## What the task requires
Look at each line of the listing. Copy those that hold the string "tool".

## Source information

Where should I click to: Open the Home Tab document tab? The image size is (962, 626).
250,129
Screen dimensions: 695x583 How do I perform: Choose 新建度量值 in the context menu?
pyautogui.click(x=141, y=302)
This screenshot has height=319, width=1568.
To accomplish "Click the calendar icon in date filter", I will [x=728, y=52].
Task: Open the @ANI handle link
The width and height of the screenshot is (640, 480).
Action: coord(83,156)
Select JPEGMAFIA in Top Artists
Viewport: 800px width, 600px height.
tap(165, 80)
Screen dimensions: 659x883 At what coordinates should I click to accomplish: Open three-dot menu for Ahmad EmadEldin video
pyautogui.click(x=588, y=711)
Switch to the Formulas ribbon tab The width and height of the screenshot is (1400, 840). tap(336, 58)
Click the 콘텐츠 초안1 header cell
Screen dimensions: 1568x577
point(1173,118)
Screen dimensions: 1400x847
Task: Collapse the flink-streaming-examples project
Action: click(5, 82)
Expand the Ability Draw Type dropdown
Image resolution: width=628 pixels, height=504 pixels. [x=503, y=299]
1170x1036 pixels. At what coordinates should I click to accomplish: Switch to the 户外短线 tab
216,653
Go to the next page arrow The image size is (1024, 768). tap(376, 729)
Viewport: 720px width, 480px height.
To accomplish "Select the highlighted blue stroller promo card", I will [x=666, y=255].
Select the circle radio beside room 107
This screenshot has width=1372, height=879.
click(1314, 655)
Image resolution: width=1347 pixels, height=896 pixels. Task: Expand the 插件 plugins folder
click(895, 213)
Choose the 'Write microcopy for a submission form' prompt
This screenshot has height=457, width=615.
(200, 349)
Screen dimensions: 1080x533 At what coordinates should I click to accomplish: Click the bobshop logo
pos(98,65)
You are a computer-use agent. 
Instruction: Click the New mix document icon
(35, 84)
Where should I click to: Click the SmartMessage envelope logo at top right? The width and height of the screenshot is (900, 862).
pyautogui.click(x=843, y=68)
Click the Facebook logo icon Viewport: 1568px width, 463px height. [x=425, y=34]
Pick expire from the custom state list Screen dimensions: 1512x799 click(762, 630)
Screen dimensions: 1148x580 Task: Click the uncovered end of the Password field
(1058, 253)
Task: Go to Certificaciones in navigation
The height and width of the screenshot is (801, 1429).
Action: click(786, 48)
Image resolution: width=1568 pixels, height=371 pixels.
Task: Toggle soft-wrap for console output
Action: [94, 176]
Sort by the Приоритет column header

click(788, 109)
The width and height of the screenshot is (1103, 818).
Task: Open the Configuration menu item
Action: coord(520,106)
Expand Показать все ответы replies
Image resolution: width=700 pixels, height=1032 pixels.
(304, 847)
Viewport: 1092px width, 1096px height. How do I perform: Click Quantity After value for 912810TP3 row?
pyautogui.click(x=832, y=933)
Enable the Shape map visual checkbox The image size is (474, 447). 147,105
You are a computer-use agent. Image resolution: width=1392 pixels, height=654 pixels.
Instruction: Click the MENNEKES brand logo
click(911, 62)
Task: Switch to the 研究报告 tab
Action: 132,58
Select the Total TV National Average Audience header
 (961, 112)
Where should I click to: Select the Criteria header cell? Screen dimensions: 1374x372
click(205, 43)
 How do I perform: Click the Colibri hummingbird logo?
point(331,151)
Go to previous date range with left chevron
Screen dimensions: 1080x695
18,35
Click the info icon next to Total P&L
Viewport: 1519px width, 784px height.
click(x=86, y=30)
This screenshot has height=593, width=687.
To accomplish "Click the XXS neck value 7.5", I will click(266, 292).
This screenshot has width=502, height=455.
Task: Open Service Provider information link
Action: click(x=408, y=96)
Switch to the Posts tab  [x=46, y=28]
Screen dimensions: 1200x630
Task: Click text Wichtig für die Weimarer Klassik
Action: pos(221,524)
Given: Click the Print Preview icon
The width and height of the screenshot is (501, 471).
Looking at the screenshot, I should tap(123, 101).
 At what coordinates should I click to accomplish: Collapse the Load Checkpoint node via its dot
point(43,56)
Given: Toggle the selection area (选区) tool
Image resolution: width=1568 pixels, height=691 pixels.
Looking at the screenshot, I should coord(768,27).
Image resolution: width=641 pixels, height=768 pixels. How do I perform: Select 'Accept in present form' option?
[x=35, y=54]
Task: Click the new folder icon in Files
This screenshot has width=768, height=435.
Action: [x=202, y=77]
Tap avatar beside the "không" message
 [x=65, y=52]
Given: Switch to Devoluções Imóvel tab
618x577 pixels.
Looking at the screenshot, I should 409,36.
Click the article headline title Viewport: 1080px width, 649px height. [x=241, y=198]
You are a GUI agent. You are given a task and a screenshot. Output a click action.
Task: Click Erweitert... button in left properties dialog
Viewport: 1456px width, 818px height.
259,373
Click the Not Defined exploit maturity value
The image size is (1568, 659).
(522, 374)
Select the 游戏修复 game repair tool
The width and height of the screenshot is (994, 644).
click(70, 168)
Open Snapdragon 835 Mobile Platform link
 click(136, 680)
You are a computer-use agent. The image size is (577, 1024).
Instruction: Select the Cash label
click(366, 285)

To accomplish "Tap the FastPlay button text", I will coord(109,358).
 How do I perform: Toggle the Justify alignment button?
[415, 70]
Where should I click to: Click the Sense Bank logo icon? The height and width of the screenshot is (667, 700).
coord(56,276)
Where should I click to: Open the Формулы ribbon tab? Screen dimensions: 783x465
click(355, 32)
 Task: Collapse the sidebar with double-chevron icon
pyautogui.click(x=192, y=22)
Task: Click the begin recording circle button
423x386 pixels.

## Final answer
Given: Toggle the selection area (选区) tool
Select the 游戏修复 game repair tool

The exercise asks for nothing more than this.